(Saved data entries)

%%

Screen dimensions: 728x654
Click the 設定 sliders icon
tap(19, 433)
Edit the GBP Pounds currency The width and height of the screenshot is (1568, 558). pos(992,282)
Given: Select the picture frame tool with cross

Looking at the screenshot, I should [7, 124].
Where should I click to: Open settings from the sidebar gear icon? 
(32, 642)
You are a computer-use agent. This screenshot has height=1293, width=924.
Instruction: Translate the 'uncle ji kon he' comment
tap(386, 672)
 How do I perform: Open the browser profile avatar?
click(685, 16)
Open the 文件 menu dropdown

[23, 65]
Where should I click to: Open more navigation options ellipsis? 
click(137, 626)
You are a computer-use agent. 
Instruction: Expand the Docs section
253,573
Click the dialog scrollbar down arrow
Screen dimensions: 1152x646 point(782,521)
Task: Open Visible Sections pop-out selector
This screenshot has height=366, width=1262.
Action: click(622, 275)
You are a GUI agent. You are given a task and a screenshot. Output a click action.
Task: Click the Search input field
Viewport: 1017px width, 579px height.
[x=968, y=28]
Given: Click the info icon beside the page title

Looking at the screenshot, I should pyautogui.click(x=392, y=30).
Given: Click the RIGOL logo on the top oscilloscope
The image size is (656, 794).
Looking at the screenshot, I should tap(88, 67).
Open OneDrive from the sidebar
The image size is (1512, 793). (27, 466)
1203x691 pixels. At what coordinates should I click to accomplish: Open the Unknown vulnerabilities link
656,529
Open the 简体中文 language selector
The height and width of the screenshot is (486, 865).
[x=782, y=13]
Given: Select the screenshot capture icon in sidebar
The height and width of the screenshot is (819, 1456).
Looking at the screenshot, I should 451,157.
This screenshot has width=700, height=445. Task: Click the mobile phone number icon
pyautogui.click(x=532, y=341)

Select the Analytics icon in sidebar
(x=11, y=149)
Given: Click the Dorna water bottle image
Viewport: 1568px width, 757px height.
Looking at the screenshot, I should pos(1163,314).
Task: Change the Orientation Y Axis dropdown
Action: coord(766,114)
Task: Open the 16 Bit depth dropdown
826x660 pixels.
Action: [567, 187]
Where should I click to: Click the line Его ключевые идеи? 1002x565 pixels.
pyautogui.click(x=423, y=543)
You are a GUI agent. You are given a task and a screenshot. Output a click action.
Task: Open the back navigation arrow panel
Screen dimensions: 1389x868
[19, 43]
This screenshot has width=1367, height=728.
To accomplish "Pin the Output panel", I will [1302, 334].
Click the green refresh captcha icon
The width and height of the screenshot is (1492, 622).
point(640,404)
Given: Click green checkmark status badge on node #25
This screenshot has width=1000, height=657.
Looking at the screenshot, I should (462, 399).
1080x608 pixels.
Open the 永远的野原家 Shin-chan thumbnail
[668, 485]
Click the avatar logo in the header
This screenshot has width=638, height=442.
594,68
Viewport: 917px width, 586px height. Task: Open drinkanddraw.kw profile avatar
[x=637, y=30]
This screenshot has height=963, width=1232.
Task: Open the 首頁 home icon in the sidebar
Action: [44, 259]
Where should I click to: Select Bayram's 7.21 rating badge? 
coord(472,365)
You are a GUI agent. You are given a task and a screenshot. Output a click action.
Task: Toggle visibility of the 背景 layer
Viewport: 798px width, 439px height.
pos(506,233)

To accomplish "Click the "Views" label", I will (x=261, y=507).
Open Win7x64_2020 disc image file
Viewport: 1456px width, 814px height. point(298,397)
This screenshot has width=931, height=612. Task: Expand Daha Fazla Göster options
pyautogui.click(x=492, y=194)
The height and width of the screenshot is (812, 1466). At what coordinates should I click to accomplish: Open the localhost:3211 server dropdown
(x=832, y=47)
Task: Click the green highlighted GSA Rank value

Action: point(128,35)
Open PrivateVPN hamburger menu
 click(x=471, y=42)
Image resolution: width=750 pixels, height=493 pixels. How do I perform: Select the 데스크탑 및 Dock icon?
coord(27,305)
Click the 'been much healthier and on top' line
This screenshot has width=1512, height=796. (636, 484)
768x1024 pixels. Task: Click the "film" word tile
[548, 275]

%%

### GOAL OF THE EXERCISE
What lines hold the string "panel"? Pick them out of the data.

### COMPLETED EXERCISE
Task: Open the back navigation arrow panel
To accomplish "Pin the Output panel", I will [1302, 334].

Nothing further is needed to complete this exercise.